The Procedure was set to take place on April 21 of our twentieth year, a day that once used to celebrate trees and other assorted flora. They were to rename it Arboria Day to commemorate our sacrifice for the human race. As I took my place alongside the others in the greenhouse, I was at peace; I was prepared to die. I had lived hundreds of lives and taken countless adventures with friends who returned home every night to their places on my shelf and were always there when I’d awake in the morning. I had known nothing but comfort and affection. The only hardships I had experienced were always neatly resolved within the span of several hundred pages, no ends left untied.
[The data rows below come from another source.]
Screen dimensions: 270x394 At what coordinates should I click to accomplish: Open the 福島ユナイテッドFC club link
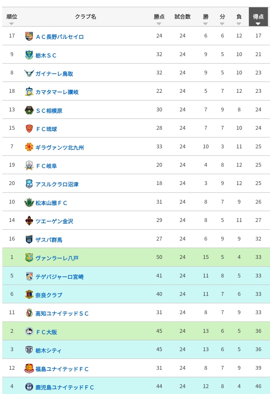62,369
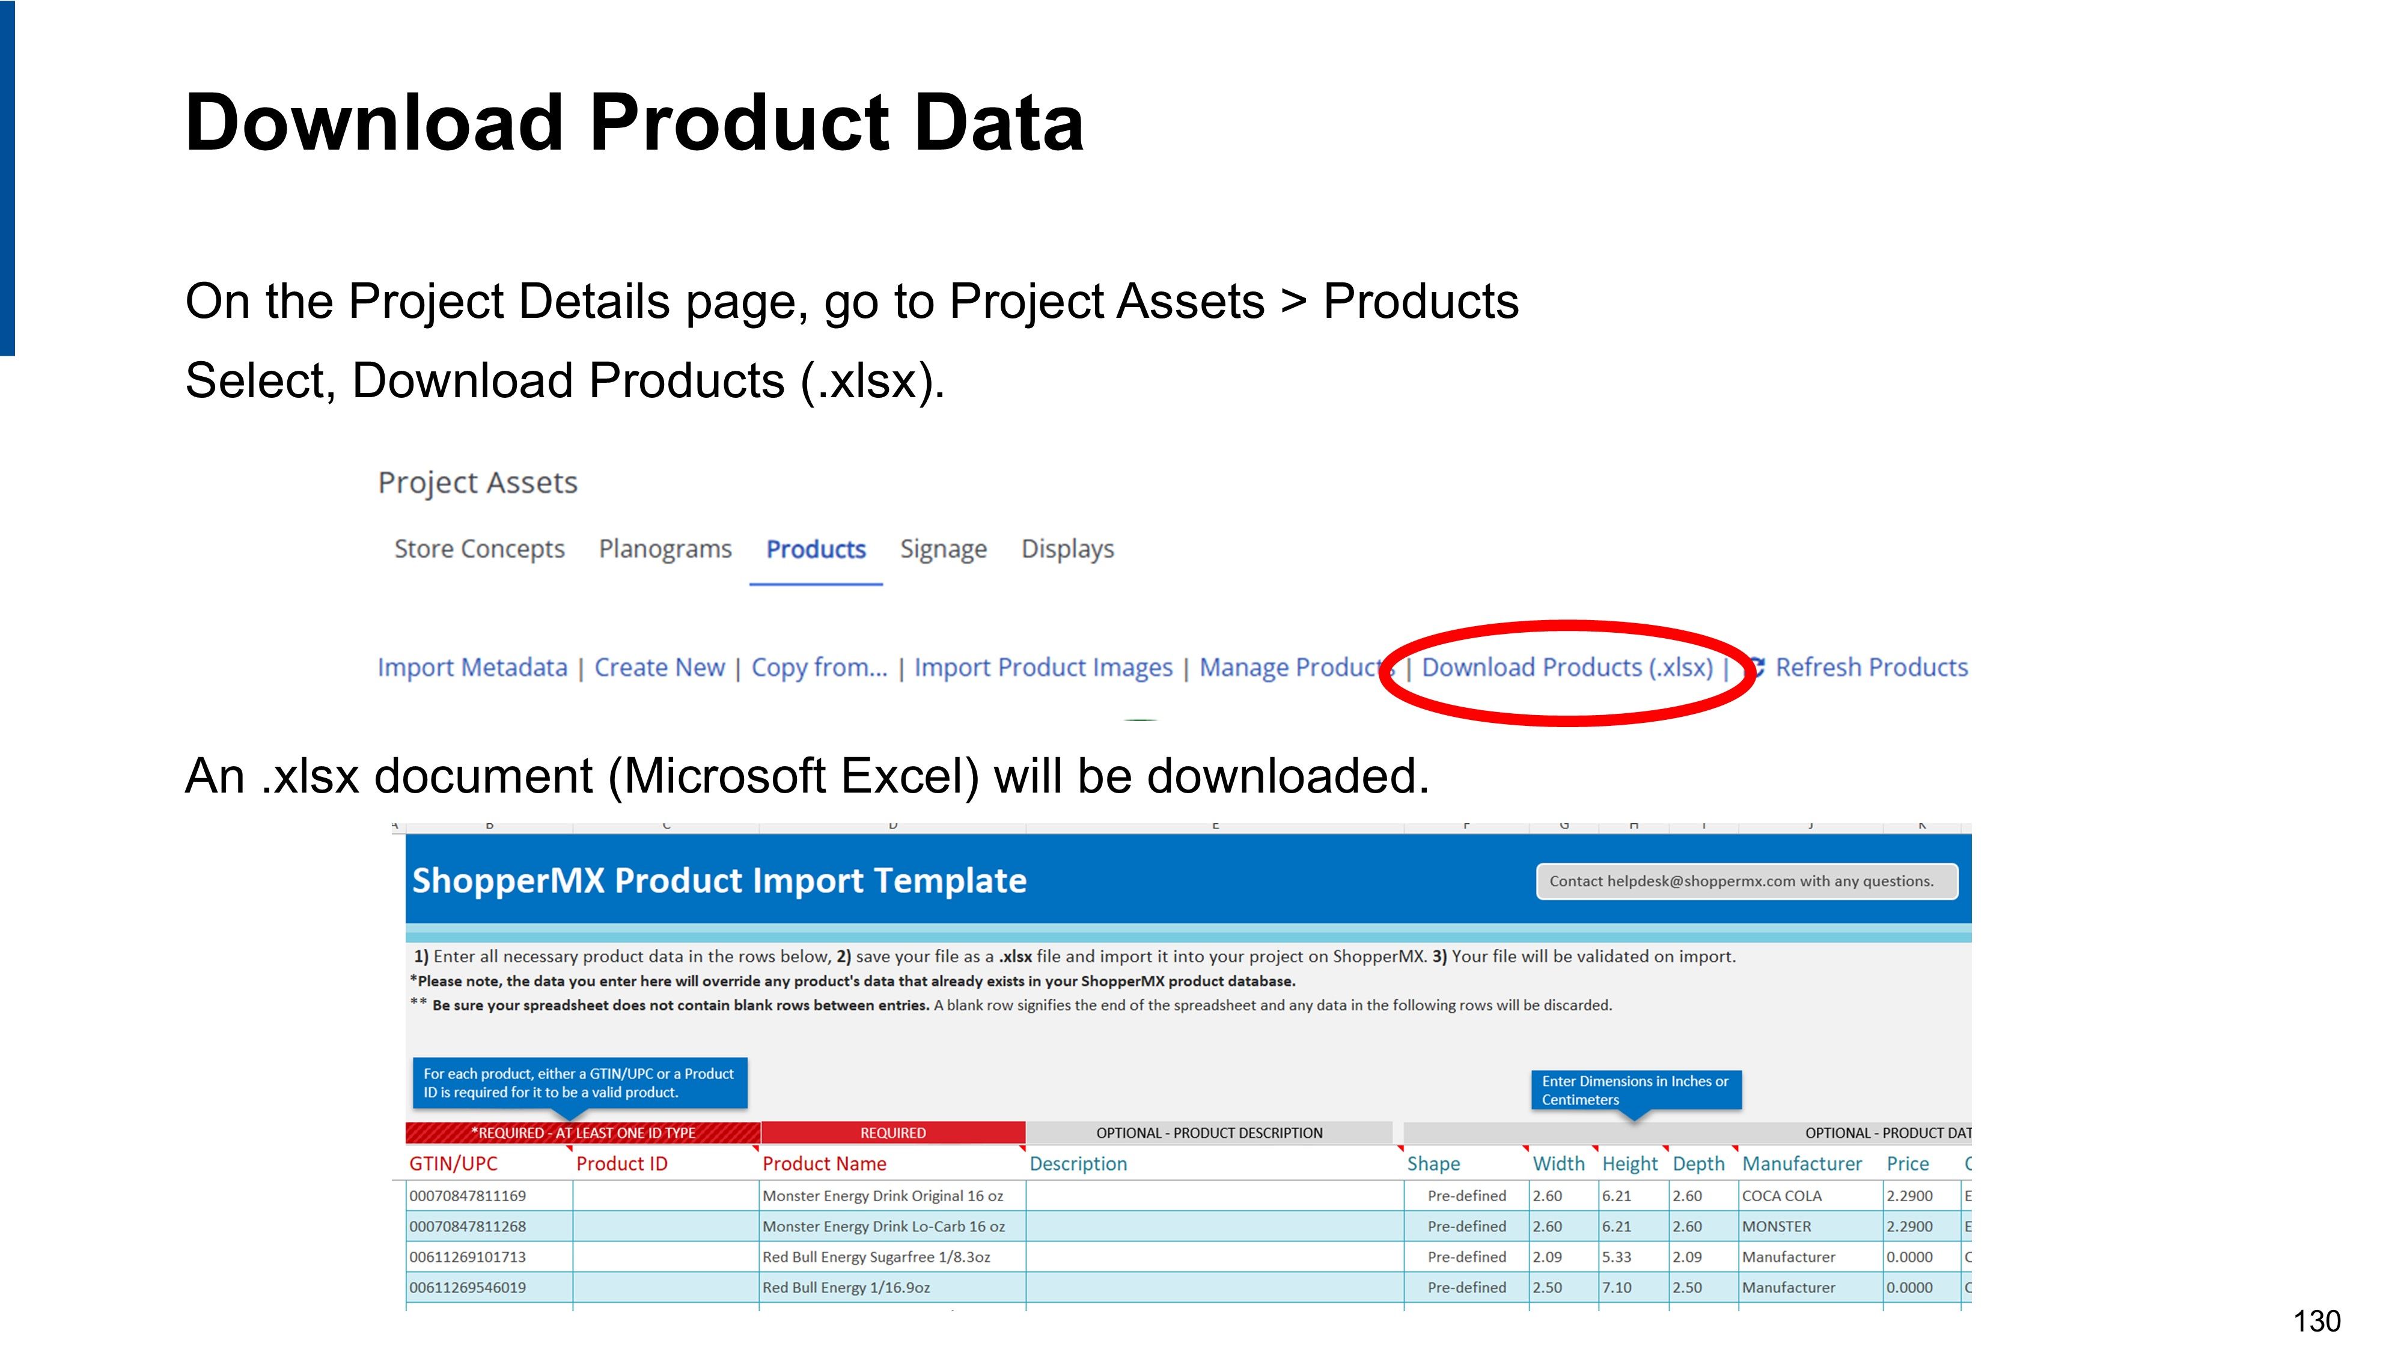
Task: Open the Store Concepts tab
Action: [x=479, y=549]
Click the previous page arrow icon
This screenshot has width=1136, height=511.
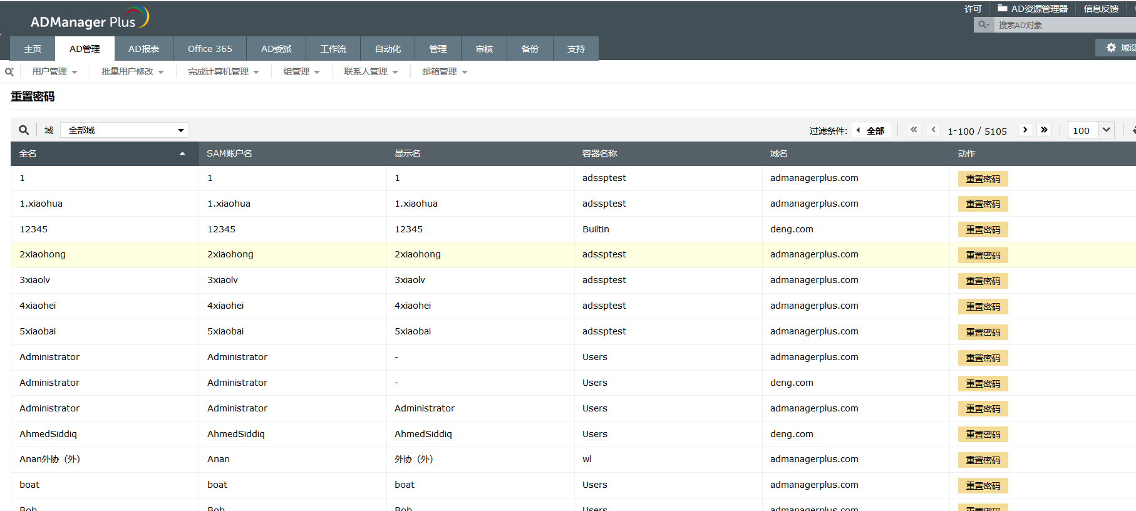point(933,130)
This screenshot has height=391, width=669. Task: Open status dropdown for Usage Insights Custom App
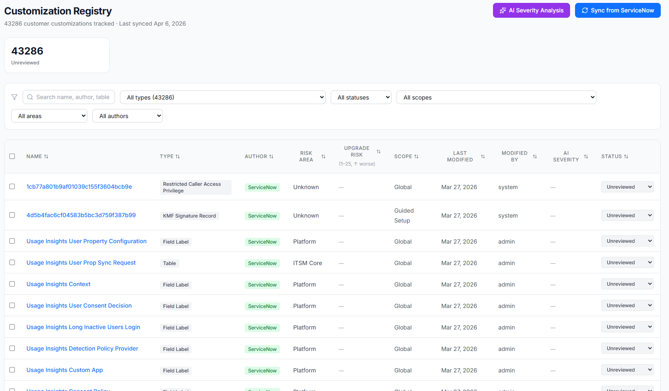[627, 370]
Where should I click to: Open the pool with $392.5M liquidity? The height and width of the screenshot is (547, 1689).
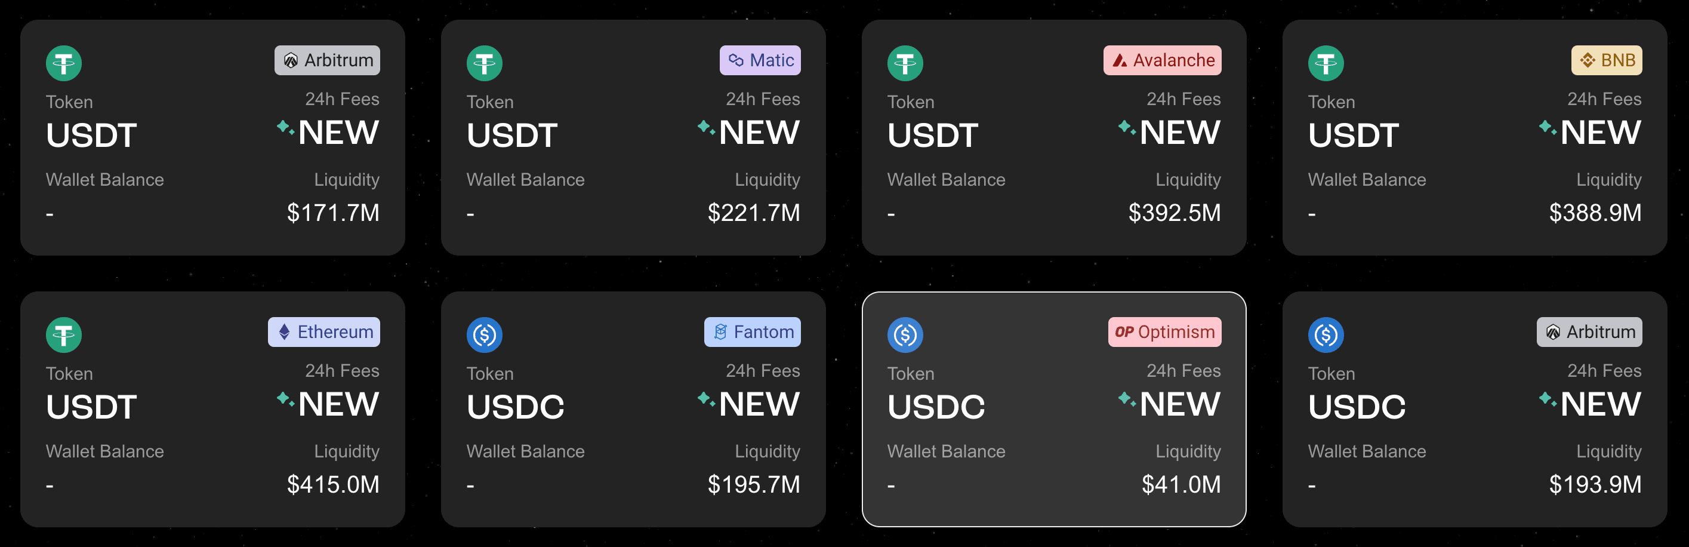click(x=1054, y=138)
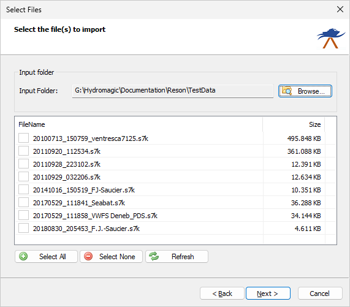Check the 20180830_205453_F.J.-Saucier.s7k checkbox
350x307 pixels.
[x=23, y=228]
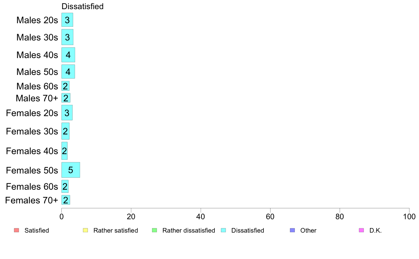This screenshot has height=259, width=419.
Task: Click the Rather dissatisfied green legend swatch
Action: pyautogui.click(x=154, y=230)

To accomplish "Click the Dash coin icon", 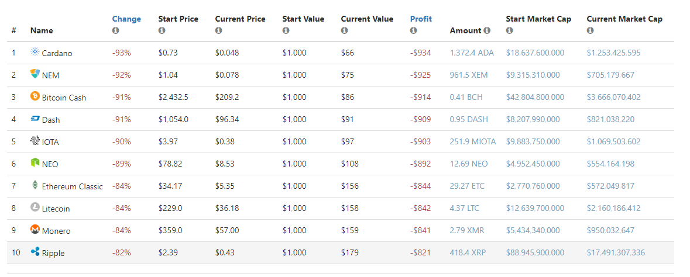I will click(x=35, y=119).
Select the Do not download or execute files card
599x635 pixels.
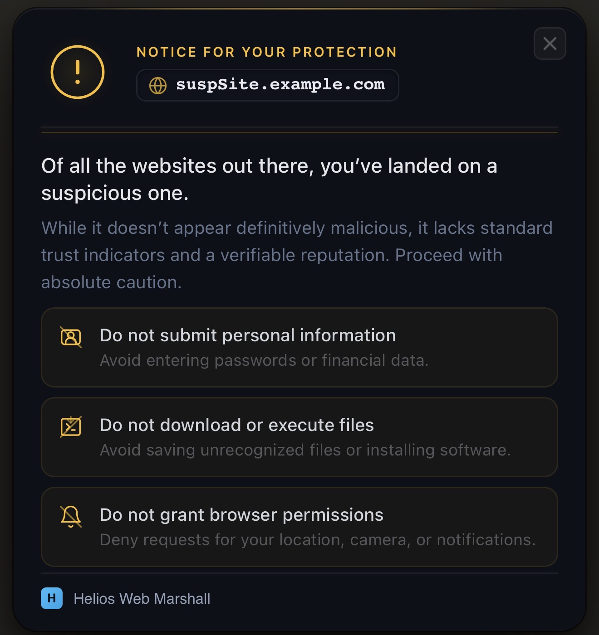point(300,437)
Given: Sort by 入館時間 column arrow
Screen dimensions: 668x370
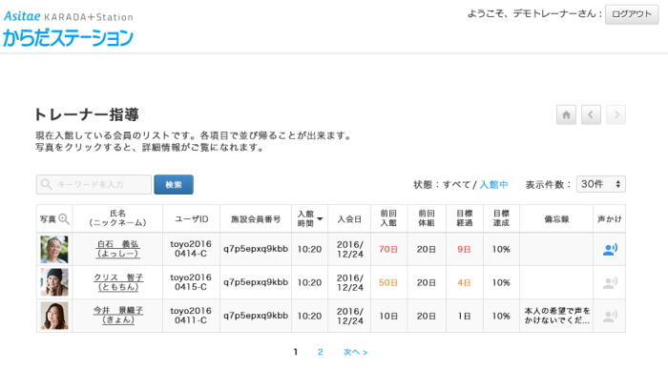Looking at the screenshot, I should [x=320, y=218].
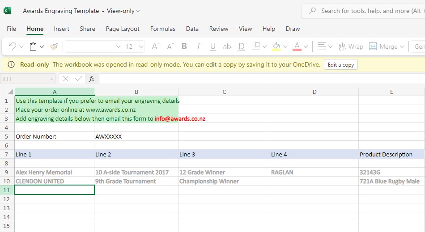
Task: Toggle Underline formatting
Action: [x=213, y=46]
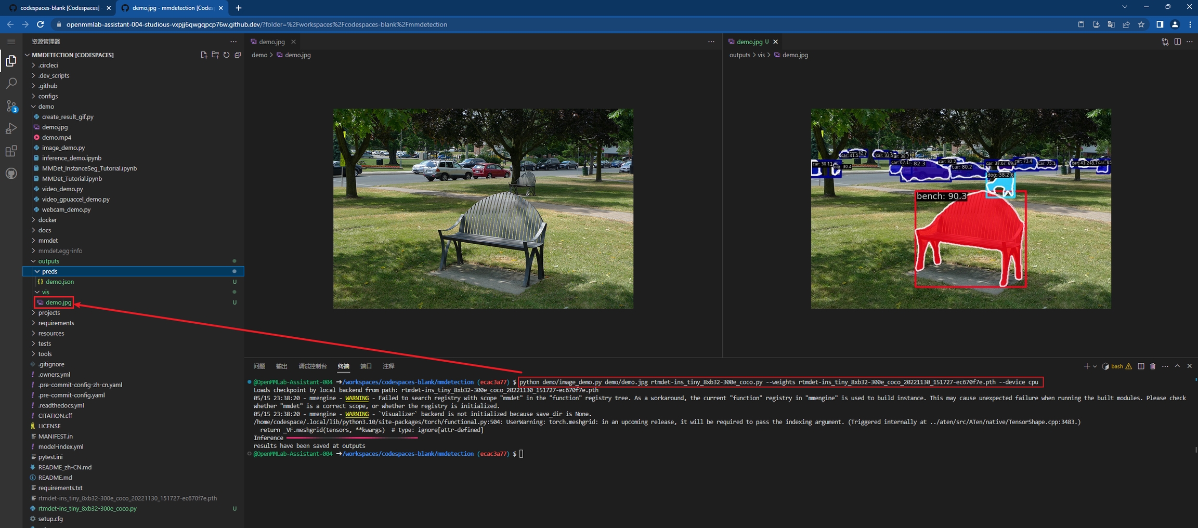Split the terminal panel

1141,366
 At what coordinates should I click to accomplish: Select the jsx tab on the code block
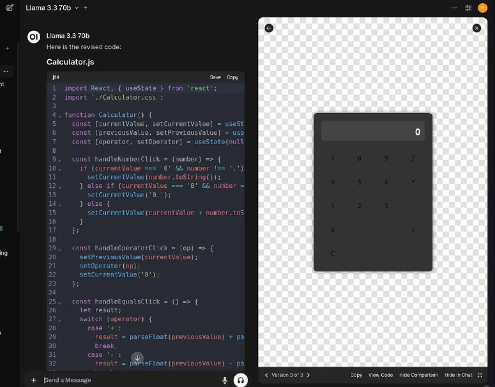pos(56,77)
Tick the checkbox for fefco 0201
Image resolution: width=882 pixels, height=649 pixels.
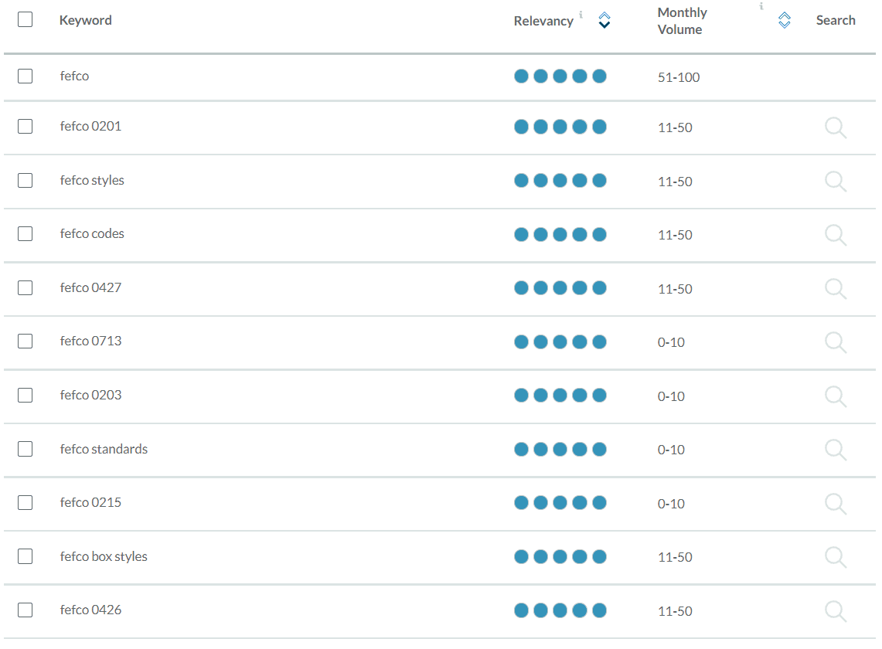coord(26,126)
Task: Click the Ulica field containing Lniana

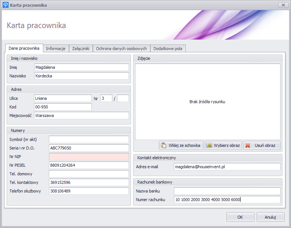Action: [x=63, y=98]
Gazing out across the sea of onlookers, I tried my hardest to commit each face to memory. My whole life has existed so they and their loved ones could be saved. They will tell their children of my sacrifice and my name will be on the tongues of every man, woman, and child for generations to come.
I laid on the table and relished the pain of that final needle as it pierced my skin; I was glad my last sensation would be a strong one. As my eyes slowly closed, I felt the sweet relief that I always knew would come with death. My consciousness ebbed and flowed… I felt a smile softly kiss my lips… The world went dark.
I awoke later to the worst terror that I had ever known. It took almost a full year for me to understand my fate, and another dozen to resign myself to it.
I now exist trapped inside of this tree… of a book whose pages have yet to be written. I am forever encapsulated in this wooden sarcophagus, isolated from the world I once gave myself to save with the promise that I would cease to exist: mind, body, and soul. Never in my worst nightmares did I foresee this stasis… this sentient captivity with nothing but the crushing weight of darkness to constantly remind me that I will spend the rest of eternity, should I continue to thrive, left silently screaming inside my own mind.
By my account of the changing seasons, it’s been 128 years since I was changed. As a child, I remember how eternal each minute felt when I was left with my attention unoccupied. I’d watch the second hand move agonizingly slowly and be certain that every third tick was somehow slower. I was convinced that time would eventually slow so greatly that it would stop altogether. Now, I feel completely removed from the passage of time. Hours and years have become indistinguishable as the months and the seasons all blend together into a blur.
I’ve been repeating this story to myself for so long now that it no longer feels like a part of me while simultaneously remaining the only truth I can remember. I wish I knew if it worked; I wish I knew if we had saved them. Even if the human race isn’t extinct, everyone I’ve ever known has been dead for years, their spirits released into the void and their souls finally at peace.
And I?
I will continue to survive as long as there is an earth to support me. It had been made clear that our self-sacrifices would never be forgotten: our trees, should they survive, would be treated with sanctity and reverence. They would never be cut down.
I will never be cut down.
My only hope is that, by some miracle, someday someone somehow will be able to hear my pleas for help and I will finally be able to disappear from consciousness permanently.
Until that day, all I can do is wait and hope and pray for the impossible.
Until that day, all I can do is repeat:
Help.
Please.
If anyone can hear this… Anyone at all…
Help me.
My name is Sylvia, and something’s gone wrong. Terribly wrong.